Recorded data:
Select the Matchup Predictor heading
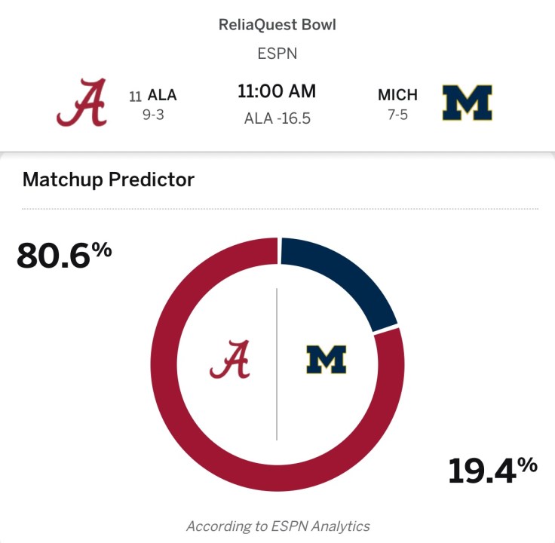The height and width of the screenshot is (543, 555). 109,179
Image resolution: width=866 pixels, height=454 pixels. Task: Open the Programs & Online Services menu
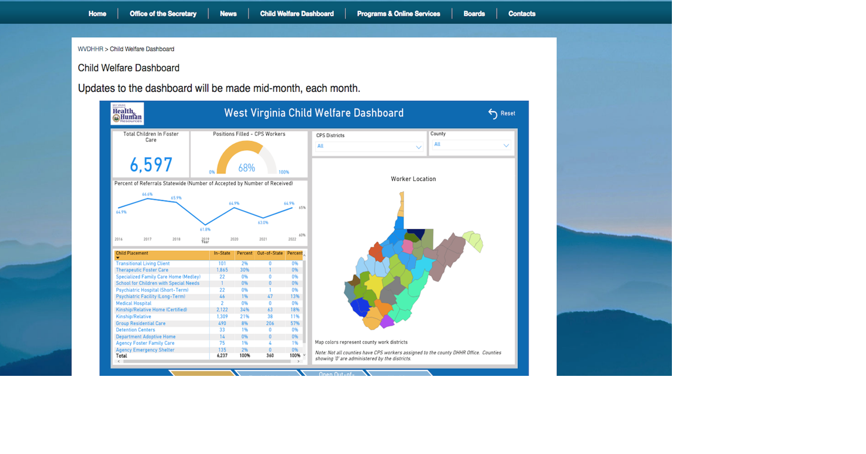point(399,13)
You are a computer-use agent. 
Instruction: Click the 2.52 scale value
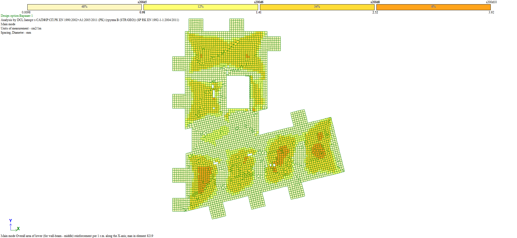click(375, 12)
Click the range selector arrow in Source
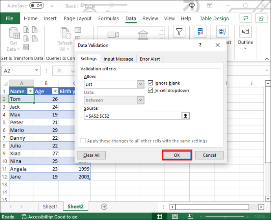The width and height of the screenshot is (271, 220). [x=185, y=116]
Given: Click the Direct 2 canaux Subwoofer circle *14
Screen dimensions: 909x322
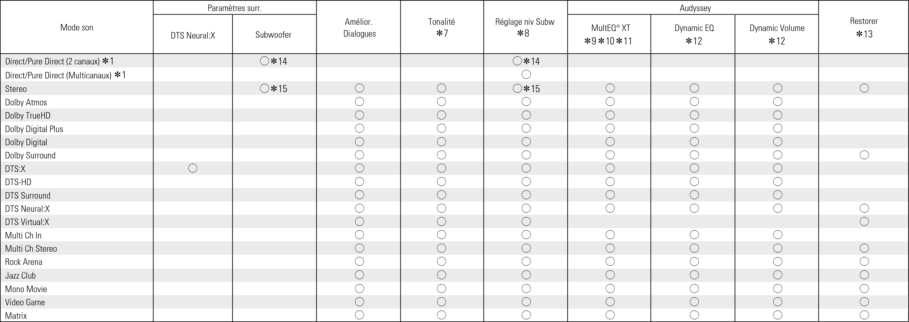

Problem requirements:
Your copy should match the data above exactly, apart from the pictures.

Solution for this problem:
Select the Matchup Predictor heading
The height and width of the screenshot is (543, 555). 109,179
Image resolution: width=866 pixels, height=454 pixels. Task: Open the Programs & Online Services menu
point(399,13)
You are a computer-use agent. 
Instruction: Click the 2.52 scale value
click(375, 12)
Click the range selector arrow in Source
The width and height of the screenshot is (271, 220). [x=185, y=116]
Given: Click the Direct 2 canaux Subwoofer circle *14
Screen dimensions: 909x322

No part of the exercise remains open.